### Texte
Superposables parallèles

Le référentiel des 25 prochaines années est-il cartésien ? Quel pouvoir d’achat en 2050 avec un Pib de Us $ 4.500 ?

C’est à l’aune de ces considérations qu’il faut analyser le souhait de réduire les inégalités sociales et les iniquités territoriales en 2050.
Pour le reste, la similarité des axes stratégiques de l’agenda national PSE engendre des trajectoires superposables de l’émergence vers les horizons 2035 et 2050.

De notre correspondant en France

Ségal Fall MBODJI,

Consultant Business Analyst,

Ingénieur statisticien,

Mathématicien du Risque,

segafall.mbodji@gmail.com

Paris

Le lundi 14 octobre au centre international Abdou Diouf de Diamniadio, le gouvernement a présenté son projet intitulé « Sénégal 2050 : Agenda national de transformation ». Cet agenda définit la stratégie à adopter pour transformer le Sénégal en un pays souverain, juste et prospère. Cette transformation s’articule autour de 4 grands axes : une économie compétitive, le capital humain et l’équité sociale, l’aménagement et le développement durable, la bonne gouvernance et l’engagement africain.

[Données de localisation des mots et des éléments]

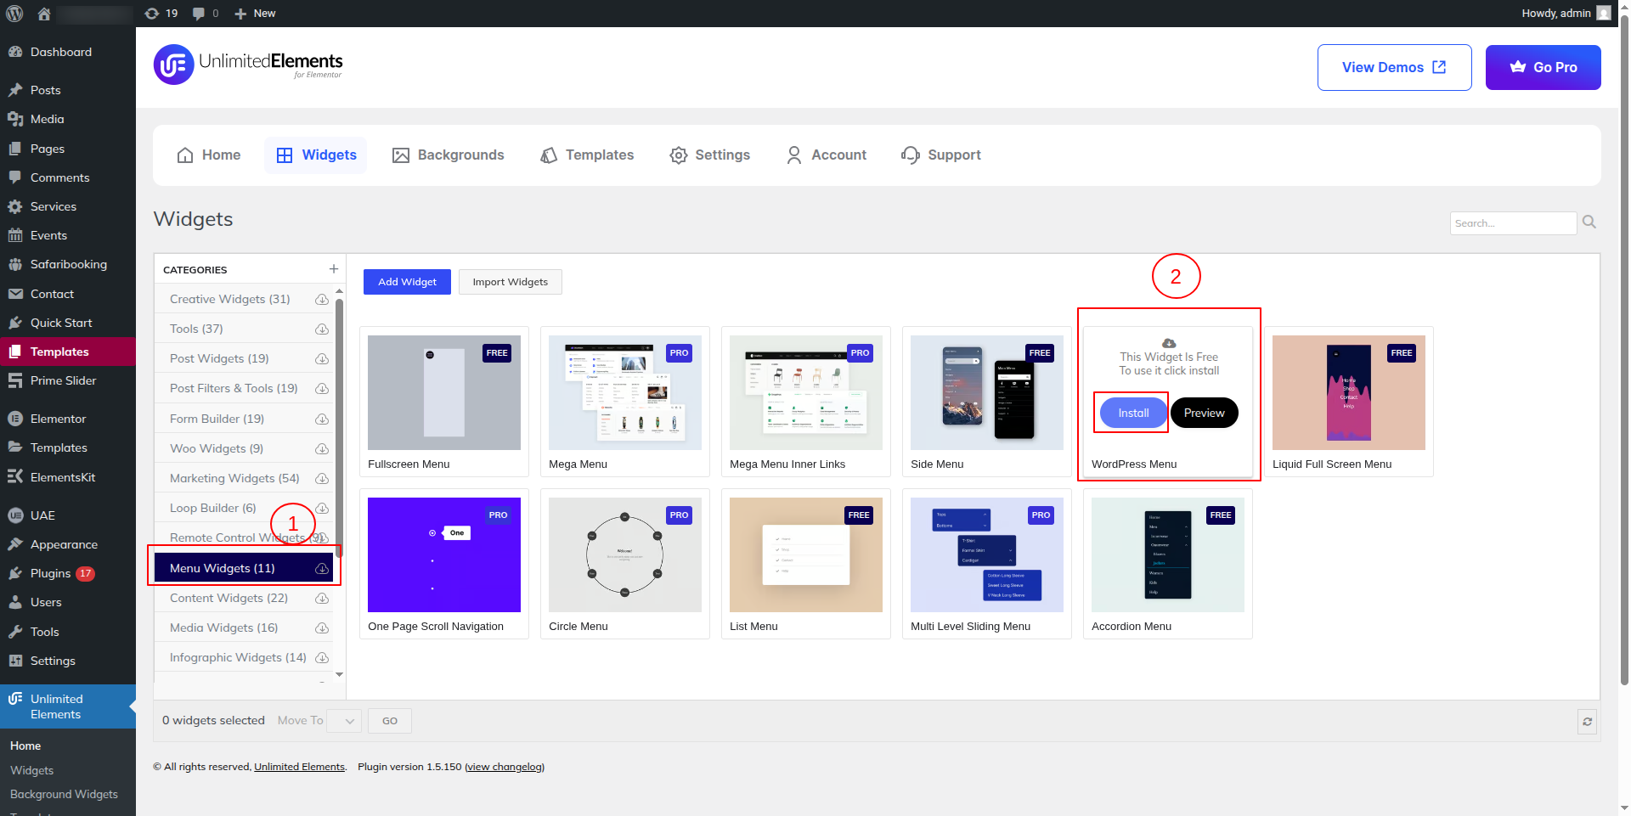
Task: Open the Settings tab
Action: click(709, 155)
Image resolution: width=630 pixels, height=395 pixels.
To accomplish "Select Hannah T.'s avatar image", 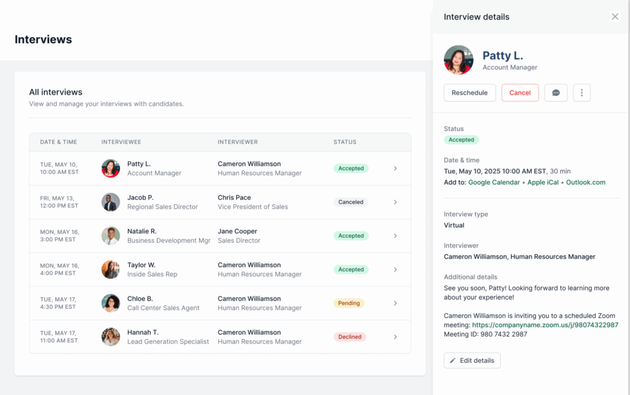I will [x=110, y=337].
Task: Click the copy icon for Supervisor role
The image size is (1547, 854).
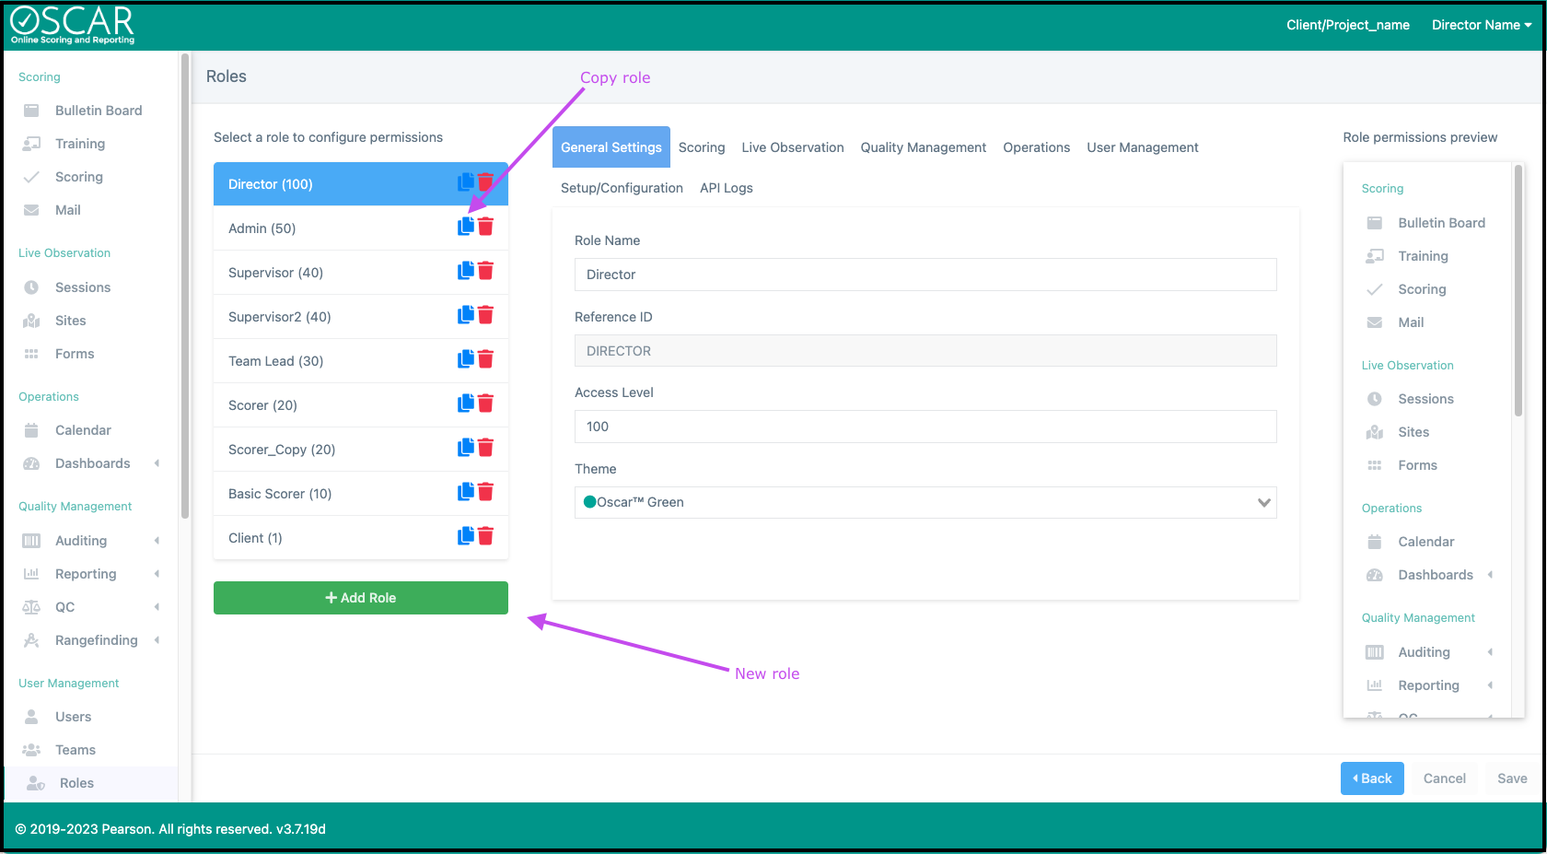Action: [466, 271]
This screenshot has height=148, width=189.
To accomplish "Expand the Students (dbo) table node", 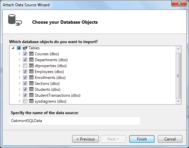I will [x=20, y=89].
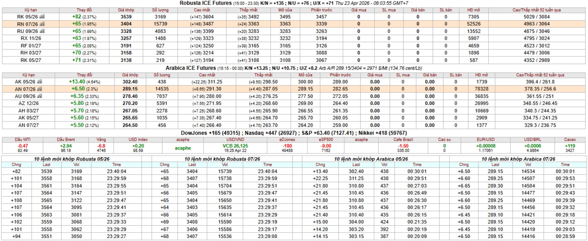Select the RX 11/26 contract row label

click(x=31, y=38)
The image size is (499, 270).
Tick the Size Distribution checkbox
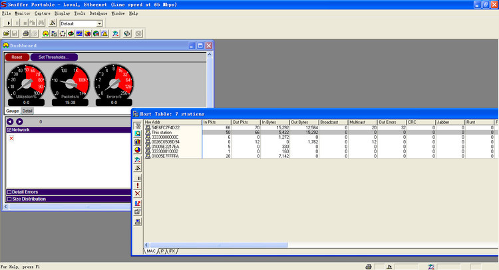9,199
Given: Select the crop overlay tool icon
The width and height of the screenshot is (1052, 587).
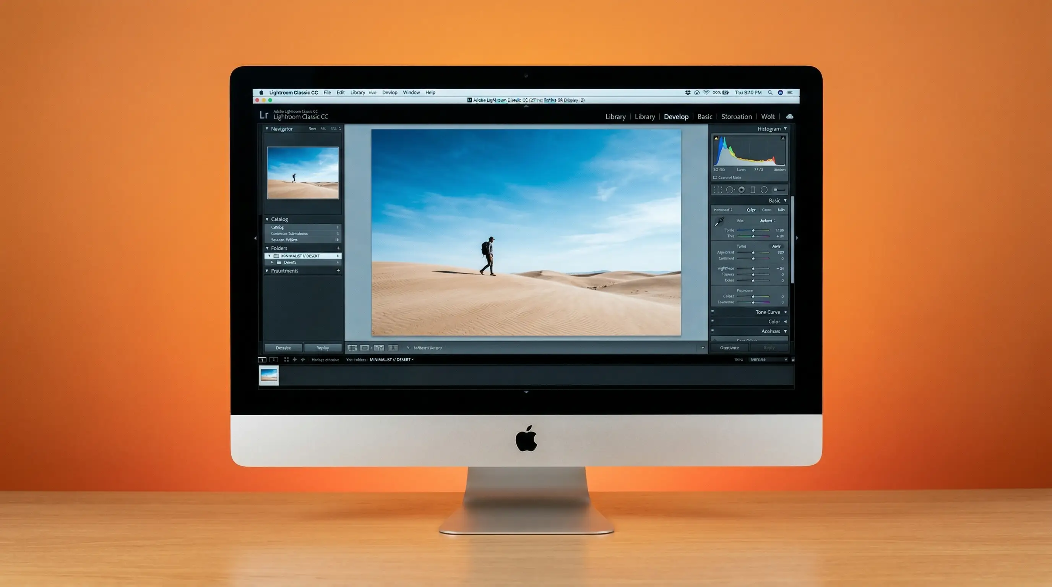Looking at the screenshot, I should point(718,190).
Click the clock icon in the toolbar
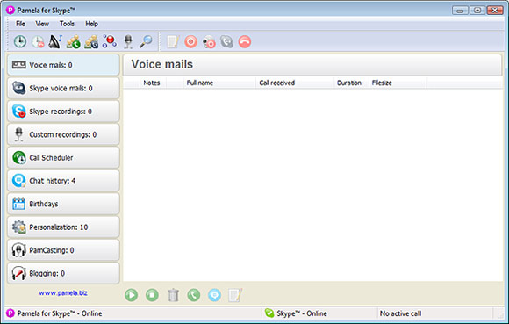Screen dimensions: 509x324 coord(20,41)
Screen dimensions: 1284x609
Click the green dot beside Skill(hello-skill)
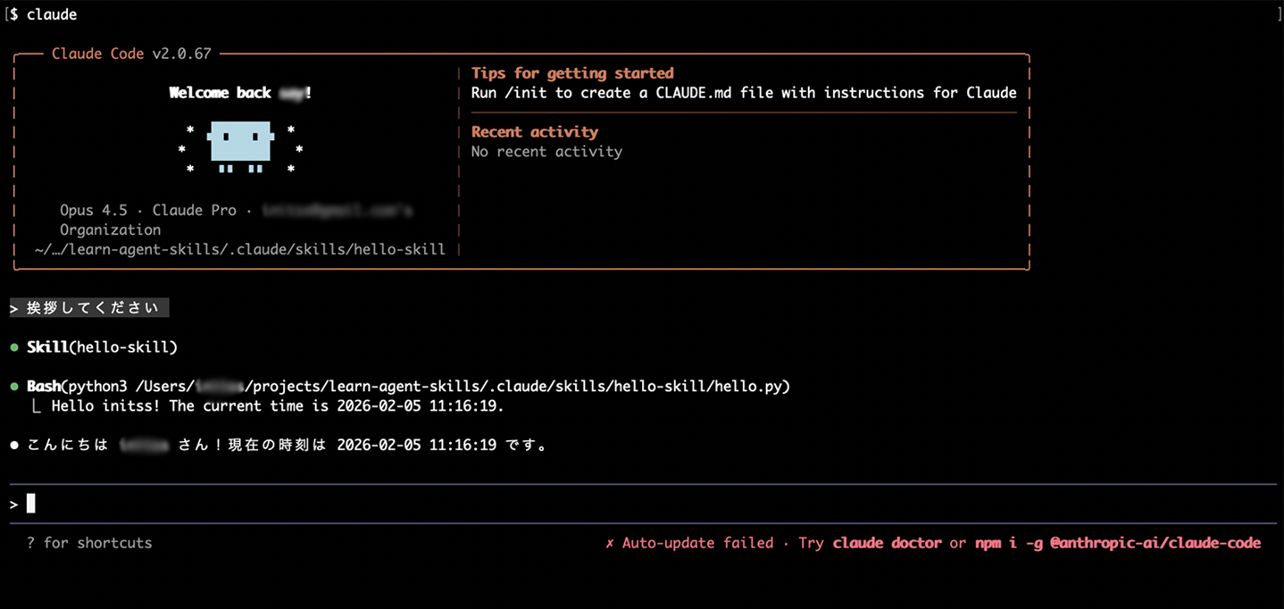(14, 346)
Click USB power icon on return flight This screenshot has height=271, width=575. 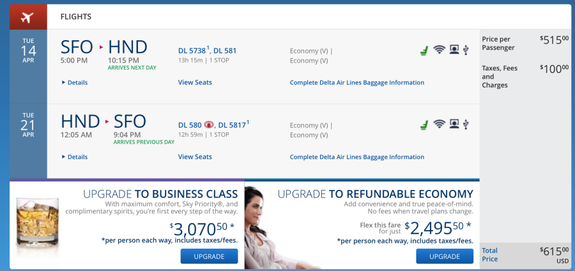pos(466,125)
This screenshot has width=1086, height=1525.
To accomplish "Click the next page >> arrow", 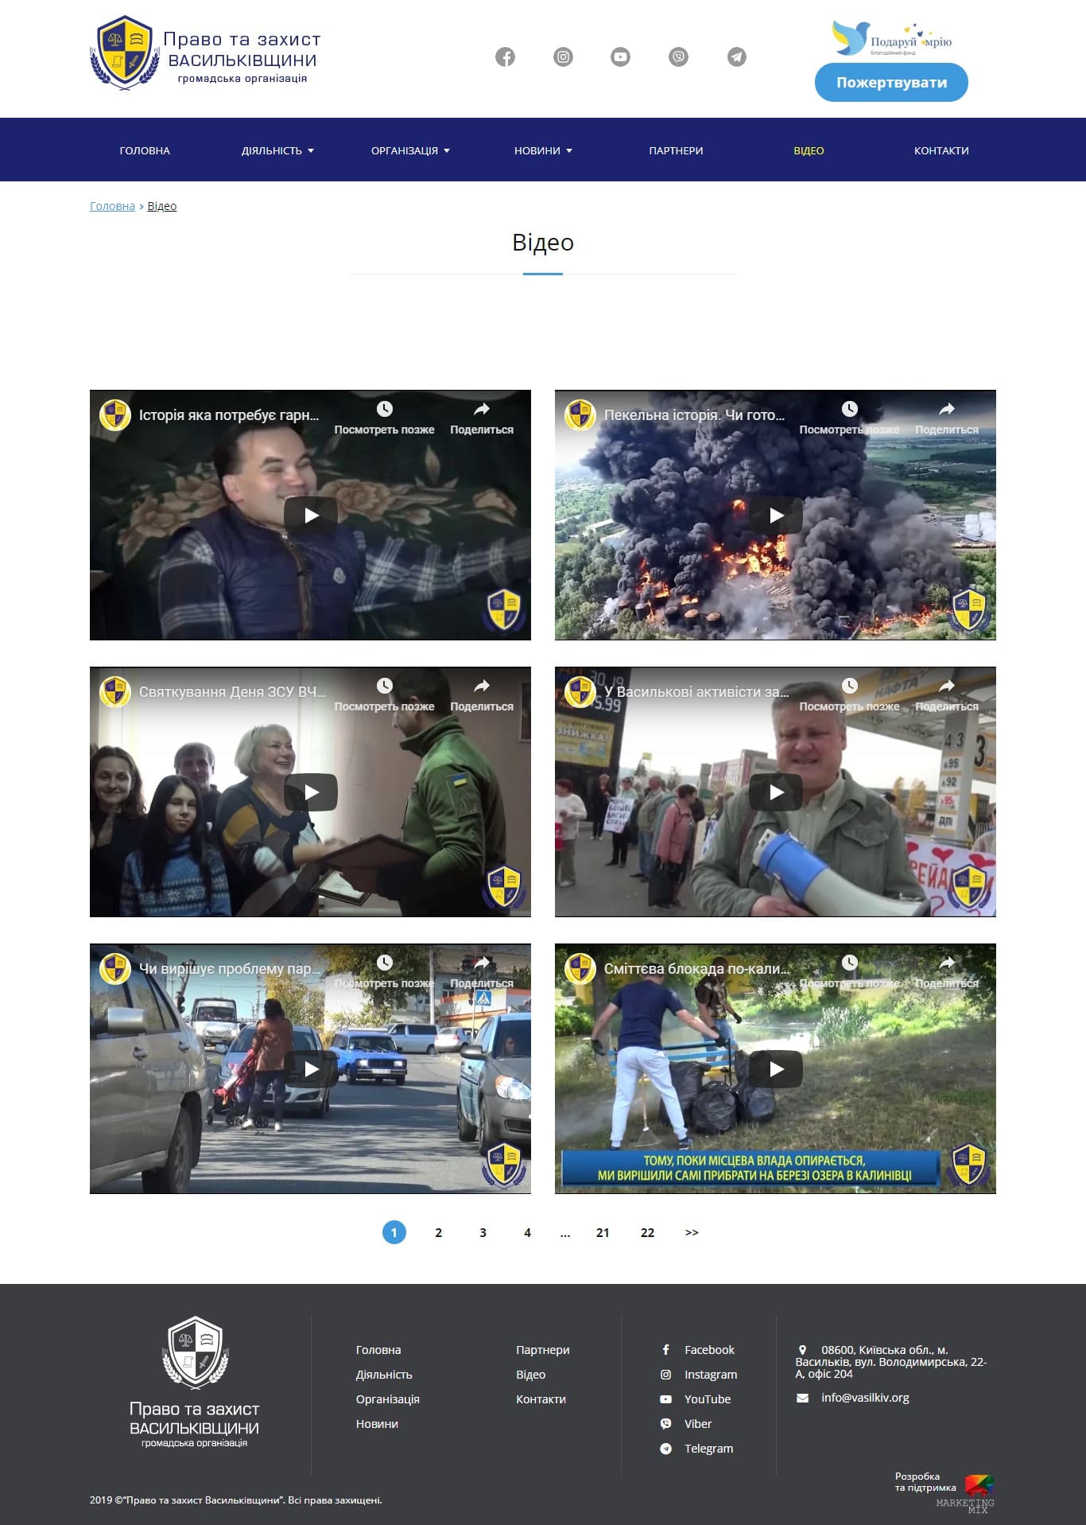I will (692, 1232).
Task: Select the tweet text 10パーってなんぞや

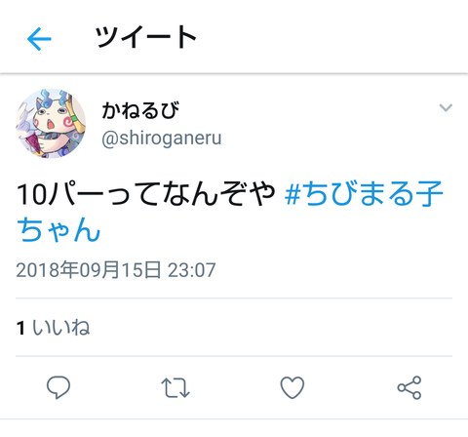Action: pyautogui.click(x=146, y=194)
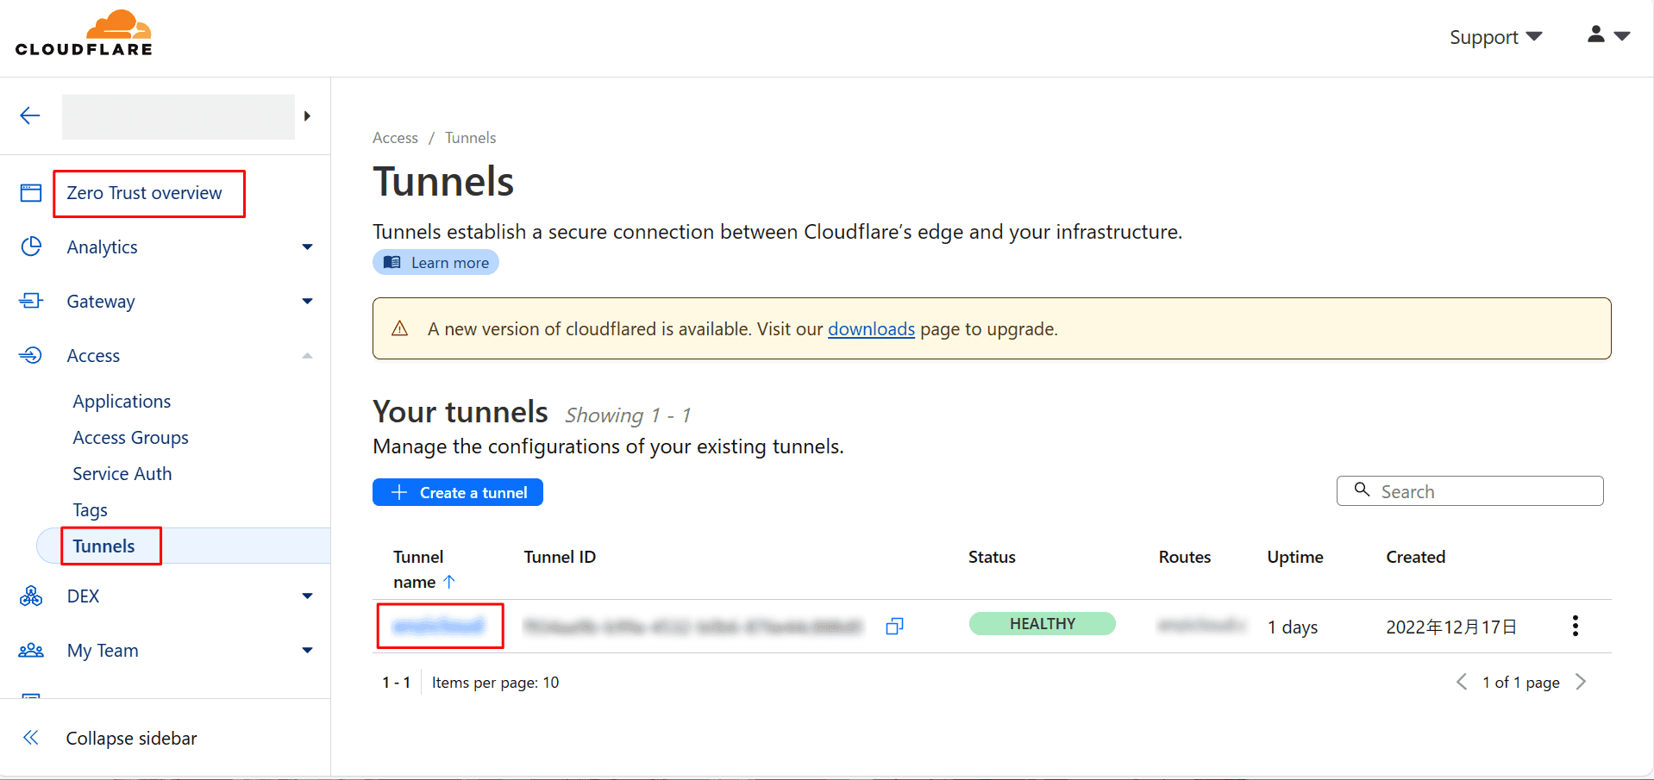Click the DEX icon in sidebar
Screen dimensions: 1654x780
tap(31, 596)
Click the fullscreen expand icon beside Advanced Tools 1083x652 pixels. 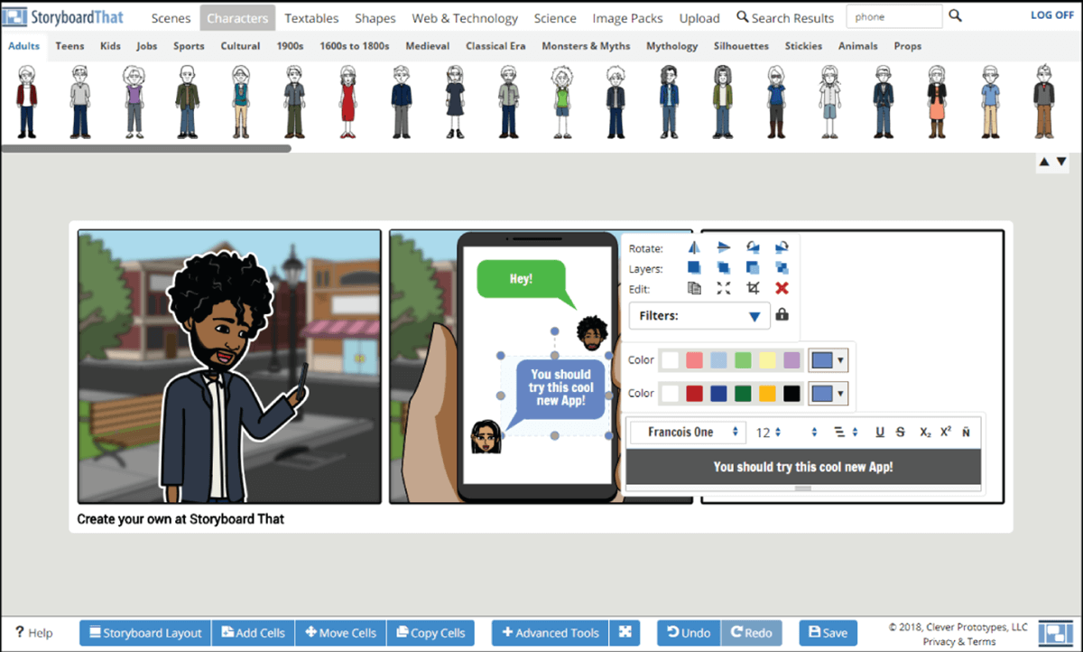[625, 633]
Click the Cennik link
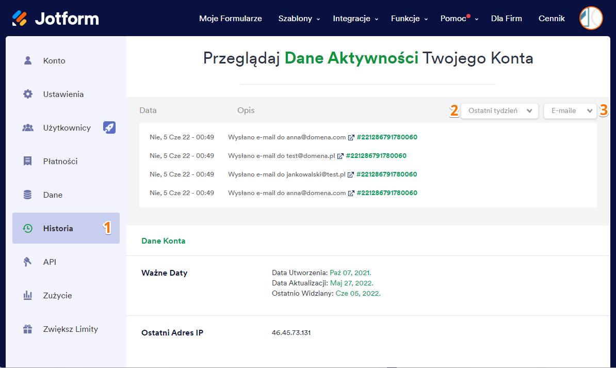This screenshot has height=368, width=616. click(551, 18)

### Objectif
Réécrivez le passage de l'article qui va de « Le référentiel des » jusqu'à « territoriales en 2050. », en y mettant « disparités sociales » à la place de « inégalités sociales ». Cette liste ne vient pas de la même source que l'article.

### Résultat attendu
Le référentiel des 25 prochaines années est-il cartésien ? Quel pouvoir d’achat en 2050 avec un Pib de Us $ 4.500 ?

C’est à l’aune de ces considérations qu’il faut analyser le souhait de réduire les disparités sociales et les iniquités territoriales en 2050.